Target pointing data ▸

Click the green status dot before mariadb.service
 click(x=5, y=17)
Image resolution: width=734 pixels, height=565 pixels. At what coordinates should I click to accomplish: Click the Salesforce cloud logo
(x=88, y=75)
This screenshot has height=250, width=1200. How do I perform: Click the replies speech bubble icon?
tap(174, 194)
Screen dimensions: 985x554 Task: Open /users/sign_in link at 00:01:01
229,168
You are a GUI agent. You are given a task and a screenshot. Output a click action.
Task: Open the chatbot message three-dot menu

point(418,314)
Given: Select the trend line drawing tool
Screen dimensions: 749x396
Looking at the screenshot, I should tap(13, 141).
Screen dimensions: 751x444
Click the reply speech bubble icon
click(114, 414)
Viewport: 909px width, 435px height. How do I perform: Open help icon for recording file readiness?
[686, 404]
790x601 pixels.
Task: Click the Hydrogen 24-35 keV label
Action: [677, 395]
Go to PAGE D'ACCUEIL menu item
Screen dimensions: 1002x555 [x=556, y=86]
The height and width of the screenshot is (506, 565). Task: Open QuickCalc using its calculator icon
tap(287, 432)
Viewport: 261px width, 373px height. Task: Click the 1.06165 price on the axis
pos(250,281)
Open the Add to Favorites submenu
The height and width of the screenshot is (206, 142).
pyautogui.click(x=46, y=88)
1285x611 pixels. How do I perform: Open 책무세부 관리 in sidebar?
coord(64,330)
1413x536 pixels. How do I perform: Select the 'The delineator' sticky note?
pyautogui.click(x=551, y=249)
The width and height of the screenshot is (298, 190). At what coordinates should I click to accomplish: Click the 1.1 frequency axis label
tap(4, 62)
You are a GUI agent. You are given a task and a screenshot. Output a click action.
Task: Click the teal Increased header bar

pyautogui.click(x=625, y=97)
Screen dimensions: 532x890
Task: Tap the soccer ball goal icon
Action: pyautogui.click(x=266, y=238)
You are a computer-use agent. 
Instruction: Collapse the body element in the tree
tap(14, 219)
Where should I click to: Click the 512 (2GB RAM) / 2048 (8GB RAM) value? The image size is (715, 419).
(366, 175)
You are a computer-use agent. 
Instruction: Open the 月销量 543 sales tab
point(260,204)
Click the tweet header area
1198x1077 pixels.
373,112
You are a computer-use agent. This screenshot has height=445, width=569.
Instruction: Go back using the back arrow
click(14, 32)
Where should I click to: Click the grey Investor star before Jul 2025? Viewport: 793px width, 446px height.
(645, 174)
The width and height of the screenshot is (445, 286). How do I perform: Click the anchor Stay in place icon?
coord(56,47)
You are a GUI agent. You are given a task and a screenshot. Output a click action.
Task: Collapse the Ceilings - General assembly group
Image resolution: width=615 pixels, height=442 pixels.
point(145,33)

THE EXERCISE ▸ Please copy the whole listing above word for word, without changing a single line.

EXERCISE SOLUTION ▸
Click the green status dot before mariadb.service
 click(x=5, y=17)
Image resolution: width=734 pixels, height=565 pixels. At what coordinates should I click to accomplish: Click the Salesforce cloud logo
(x=88, y=75)
This screenshot has height=250, width=1200. How do I perform: Click the replies speech bubble icon?
tap(174, 194)
Screen dimensions: 985x554 Task: Open /users/sign_in link at 00:01:01
229,168
You are a GUI agent. You are given a task and a screenshot. Output a click action.
Task: Open the chatbot message three-dot menu

point(418,314)
Given: Select the trend line drawing tool
Screen dimensions: 749x396
Looking at the screenshot, I should tap(13, 141).
Screen dimensions: 751x444
Click the reply speech bubble icon
click(114, 414)
Viewport: 909px width, 435px height. How do I perform: Open help icon for recording file readiness?
[686, 404]
790x601 pixels.
Task: Click the Hydrogen 24-35 keV label
Action: [677, 395]
Go to PAGE D'ACCUEIL menu item
Screen dimensions: 1002x555 [x=556, y=86]
The height and width of the screenshot is (506, 565). Task: Open QuickCalc using its calculator icon
tap(287, 432)
Viewport: 261px width, 373px height. Task: Click the 1.06165 price on the axis
pos(250,281)
Open the Add to Favorites submenu
The height and width of the screenshot is (206, 142).
pyautogui.click(x=46, y=88)
1285x611 pixels. How do I perform: Open 책무세부 관리 in sidebar?
coord(64,330)
1413x536 pixels. How do I perform: Select the 'The delineator' sticky note?
pyautogui.click(x=551, y=249)
The width and height of the screenshot is (298, 190). At what coordinates should I click to accomplish: Click the 1.1 frequency axis label
tap(4, 62)
You are a GUI agent. You are given a task and a screenshot. Output a click action.
Task: Click the teal Increased header bar

pyautogui.click(x=625, y=97)
Screen dimensions: 532x890
Task: Tap the soccer ball goal icon
Action: pyautogui.click(x=266, y=238)
You are a computer-use agent. 
Instruction: Collapse the body element in the tree
tap(14, 219)
Where should I click to: Click the 512 (2GB RAM) / 2048 (8GB RAM) value? The image size is (715, 419).
(366, 175)
You are a computer-use agent. 
Instruction: Open the 月销量 543 sales tab
point(260,204)
Click the tweet header area
1198x1077 pixels.
373,112
You are a computer-use agent. This screenshot has height=445, width=569.
Instruction: Go back using the back arrow
click(14, 32)
Where should I click to: Click the grey Investor star before Jul 2025? Viewport: 793px width, 446px height.
(645, 174)
The width and height of the screenshot is (445, 286). How do I perform: Click the anchor Stay in place icon?
coord(56,47)
You are a GUI agent. You are given a task and a screenshot. Output a click action.
Task: Collapse the Ceilings - General assembly group
Image resolution: width=615 pixels, height=442 pixels.
point(145,33)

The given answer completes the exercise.